▸ Set problem 1: According to the grid illusions passage, who first reported the Hermann grid illusion, and in what year?
▸ Set problem 2: In the grid illusions passage, rewrite the text from "Illusions such as" up to and including "the same thing.", substituting "lens" for "window".

▸ Source passage:
***
The two most common types of grid illusions are Hermann grid illusions and Scintillating grid illusions.
Illusions such as these, and others, provide a window onto the way the eyes and the brain work together in creating perception. Scientists attempt to peer through this window when they propose hypotheses about how perception is accomplished. Illusions can also help us realize that our own perceptions may be limited or different from those of another person viewing the same thing.

Hermann grid illusions
Hermann grid illusions
A Hermann grid illusion. Shape position and color contrast converge
to produce the illusion of gray blobs at the intersections.
The Hermann grid illusion was first reported by Ludimar Hermann in 1870, who discovered the illusion while reading John Tyndall's On Sound. In 1872, Ewald Hering observed that inverse colors (a black grid on a white background) produced similar results. Because of this, the Hermann grid is often referred to as the "Hermann-Hering" grid.
Scintillating grid illusions
Scintillating grid illusions
An example of the scintillating grid illusion.
***
▸ Dataset rows:
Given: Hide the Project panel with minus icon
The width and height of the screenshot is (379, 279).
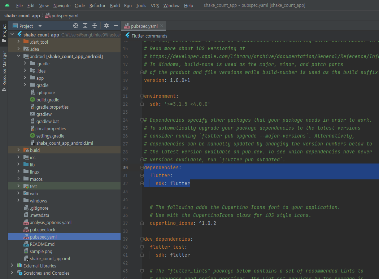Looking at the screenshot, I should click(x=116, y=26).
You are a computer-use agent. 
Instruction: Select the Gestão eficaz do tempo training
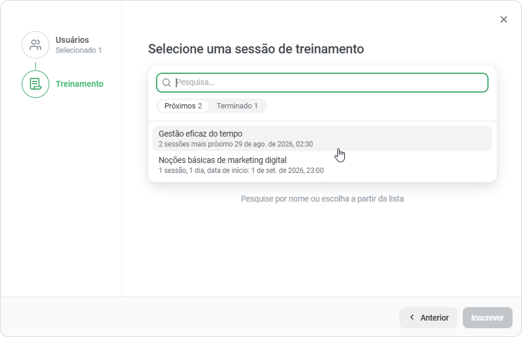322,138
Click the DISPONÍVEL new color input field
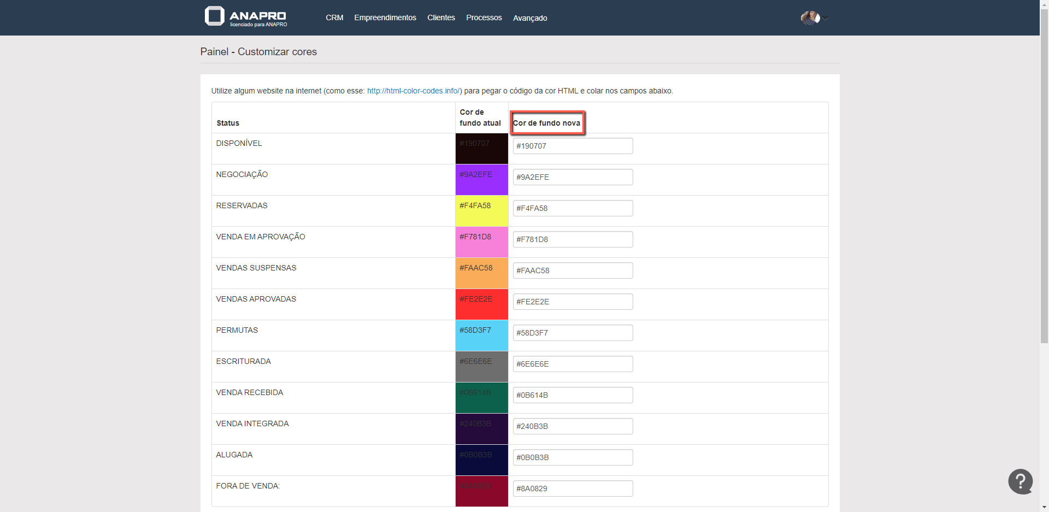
***
▸ Exercise result 1: Ludimar Hermann, in 1870.

▸ Exercise result 2:
Illusions such as these, and others, provide a lens onto the way the eyes and the brain work together in creating perception. Scientists attempt to peer through this lens when they propose hypotheses about how perception is accomplished. Illusions can also help us realize that our own perceptions may be limited or different from those of another person viewing the same thing.